In China today, the burst of real estate bubble, the burden of excessive debt, and the high unemployment among youngsters have combined to expose the weakness of the Communist Party rule. Nonetheless, China remains the largest trading partner for more than 120 countries around the world, and its Belt and Road Initiative to expand the Chinese economic area registers more than 140 countries as participants. China remains a huge country.

However, if the U.S. as a ruling power becomes unstable, the hurdles for rising dictatorships to take risky bets will be lowered. As Putin made a series of miscalculations and suddenly decided to invade Ukraine, Xi may be dangerously close to launching an attack on Taiwan. If Ukraine loses the war without continuous support from the U.S. and Europe, China’s attack on Taiwan will become a reality.

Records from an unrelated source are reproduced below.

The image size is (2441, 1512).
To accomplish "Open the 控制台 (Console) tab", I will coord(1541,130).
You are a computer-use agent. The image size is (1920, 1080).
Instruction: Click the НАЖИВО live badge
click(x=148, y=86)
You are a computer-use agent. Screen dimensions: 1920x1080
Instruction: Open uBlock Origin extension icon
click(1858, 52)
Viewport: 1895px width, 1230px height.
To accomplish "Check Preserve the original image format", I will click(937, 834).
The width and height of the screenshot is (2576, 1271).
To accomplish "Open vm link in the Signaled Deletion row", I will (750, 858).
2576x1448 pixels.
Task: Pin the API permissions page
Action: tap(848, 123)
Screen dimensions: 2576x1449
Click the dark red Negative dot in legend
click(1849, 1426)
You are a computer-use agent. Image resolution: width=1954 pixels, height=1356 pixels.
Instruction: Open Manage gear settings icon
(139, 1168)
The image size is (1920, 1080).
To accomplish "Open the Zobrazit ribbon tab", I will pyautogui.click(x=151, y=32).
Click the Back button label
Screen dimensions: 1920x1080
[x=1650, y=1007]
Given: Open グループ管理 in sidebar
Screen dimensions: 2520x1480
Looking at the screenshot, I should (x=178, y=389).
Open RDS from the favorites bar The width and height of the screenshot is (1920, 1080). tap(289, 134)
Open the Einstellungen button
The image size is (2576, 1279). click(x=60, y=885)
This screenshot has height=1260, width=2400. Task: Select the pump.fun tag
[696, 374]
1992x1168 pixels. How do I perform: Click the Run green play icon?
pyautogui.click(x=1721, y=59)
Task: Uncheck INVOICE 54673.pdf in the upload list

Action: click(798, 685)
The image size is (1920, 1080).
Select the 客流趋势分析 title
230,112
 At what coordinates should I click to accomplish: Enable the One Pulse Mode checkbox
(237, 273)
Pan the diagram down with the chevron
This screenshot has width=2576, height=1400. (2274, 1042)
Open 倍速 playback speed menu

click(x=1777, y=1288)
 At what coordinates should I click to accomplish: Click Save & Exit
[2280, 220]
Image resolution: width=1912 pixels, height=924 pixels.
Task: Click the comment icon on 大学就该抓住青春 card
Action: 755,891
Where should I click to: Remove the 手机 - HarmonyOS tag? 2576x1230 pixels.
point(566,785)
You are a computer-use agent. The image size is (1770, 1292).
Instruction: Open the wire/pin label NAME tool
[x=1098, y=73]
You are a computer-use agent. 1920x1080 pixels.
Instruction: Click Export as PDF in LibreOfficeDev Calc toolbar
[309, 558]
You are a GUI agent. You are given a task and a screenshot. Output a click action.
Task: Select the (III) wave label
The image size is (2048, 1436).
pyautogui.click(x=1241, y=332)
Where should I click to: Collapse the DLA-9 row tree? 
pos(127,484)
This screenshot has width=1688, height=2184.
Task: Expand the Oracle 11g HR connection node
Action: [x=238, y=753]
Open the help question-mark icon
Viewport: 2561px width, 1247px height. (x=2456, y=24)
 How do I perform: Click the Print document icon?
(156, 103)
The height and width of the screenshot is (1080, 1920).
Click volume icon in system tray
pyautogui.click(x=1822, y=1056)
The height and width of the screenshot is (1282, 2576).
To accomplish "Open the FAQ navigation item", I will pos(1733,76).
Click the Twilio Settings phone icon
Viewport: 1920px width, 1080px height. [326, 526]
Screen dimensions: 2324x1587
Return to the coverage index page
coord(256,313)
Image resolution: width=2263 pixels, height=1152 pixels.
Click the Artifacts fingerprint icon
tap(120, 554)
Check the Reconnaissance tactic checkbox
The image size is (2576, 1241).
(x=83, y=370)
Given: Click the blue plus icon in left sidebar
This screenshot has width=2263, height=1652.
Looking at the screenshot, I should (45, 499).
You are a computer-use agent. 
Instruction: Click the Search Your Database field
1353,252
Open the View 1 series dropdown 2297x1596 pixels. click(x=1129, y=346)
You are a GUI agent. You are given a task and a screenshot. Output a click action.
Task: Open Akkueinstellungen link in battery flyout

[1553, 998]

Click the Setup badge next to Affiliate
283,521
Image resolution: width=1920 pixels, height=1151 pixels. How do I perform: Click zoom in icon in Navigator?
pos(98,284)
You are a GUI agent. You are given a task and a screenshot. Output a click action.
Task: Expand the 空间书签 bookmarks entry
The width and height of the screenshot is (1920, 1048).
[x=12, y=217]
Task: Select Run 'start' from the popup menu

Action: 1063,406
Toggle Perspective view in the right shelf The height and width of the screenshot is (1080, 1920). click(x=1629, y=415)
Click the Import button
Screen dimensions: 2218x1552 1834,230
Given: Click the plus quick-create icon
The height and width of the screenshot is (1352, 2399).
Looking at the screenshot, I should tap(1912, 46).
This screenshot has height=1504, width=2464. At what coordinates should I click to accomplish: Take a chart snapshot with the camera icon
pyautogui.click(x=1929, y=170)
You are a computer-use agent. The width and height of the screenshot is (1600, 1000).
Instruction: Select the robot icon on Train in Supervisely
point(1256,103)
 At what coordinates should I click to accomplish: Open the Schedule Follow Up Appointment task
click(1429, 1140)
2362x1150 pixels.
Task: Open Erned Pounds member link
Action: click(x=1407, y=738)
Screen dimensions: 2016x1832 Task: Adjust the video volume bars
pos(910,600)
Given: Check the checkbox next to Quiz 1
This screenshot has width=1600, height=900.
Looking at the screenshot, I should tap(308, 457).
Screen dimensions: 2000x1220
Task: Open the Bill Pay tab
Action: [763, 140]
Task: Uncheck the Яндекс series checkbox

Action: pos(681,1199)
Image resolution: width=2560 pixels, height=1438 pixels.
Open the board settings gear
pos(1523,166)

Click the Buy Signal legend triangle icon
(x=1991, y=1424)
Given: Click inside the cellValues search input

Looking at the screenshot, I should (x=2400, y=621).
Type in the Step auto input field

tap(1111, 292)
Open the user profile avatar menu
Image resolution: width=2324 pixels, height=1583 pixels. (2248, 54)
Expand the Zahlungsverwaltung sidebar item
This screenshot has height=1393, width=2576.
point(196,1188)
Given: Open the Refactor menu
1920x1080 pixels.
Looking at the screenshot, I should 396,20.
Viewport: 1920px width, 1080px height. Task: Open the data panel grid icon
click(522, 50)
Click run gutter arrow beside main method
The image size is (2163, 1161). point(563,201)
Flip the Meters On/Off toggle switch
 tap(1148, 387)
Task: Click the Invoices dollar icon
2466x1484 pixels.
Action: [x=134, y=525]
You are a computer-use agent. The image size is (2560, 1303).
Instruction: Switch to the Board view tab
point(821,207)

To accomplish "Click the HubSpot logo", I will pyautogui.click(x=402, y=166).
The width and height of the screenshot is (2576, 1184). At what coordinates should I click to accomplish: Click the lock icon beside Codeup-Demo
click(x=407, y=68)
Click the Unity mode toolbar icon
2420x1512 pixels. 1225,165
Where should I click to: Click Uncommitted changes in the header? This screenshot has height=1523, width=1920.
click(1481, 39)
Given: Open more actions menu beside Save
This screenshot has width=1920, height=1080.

Kishida is required to be determined

Therefore, it is the top priority for Japan, the U.S., Australia, India, the Philippines, South Korea, and other liberal democracies to enhance deterrence against China. Japan’s government of Prime Minister Fumio Kishida should persuade not only the Biden administration but also the opposition Republican Party in the U.S. that the cutoff of support for Ukraine would directly lead to a Taiwan contingency. In doing so, Japan cannot be persuasive unless it demonstrates its determination by sending the Japan Self-Defense Forces owned weapons to Ukraine.

It is true that the Kishida administration has decided to raise Japan’s defense spending to 2% of gross domestic product in five years and has achieved a policy shift to possess counterstrike capabilities. I would like to urge the Kishida administration to be determined to swiftly consolidate Japan’s defense posture through multilateral defense arrangement, the expansion of nuclear options, and the constitutional amendments to further strengthen deterrence against China.

Hiroshi Yuasa is a Planning Committee member and a senior fellow at the Japan Institute for National Fundamentals. He is also a columnist for the Sankei Shimbun newspaper.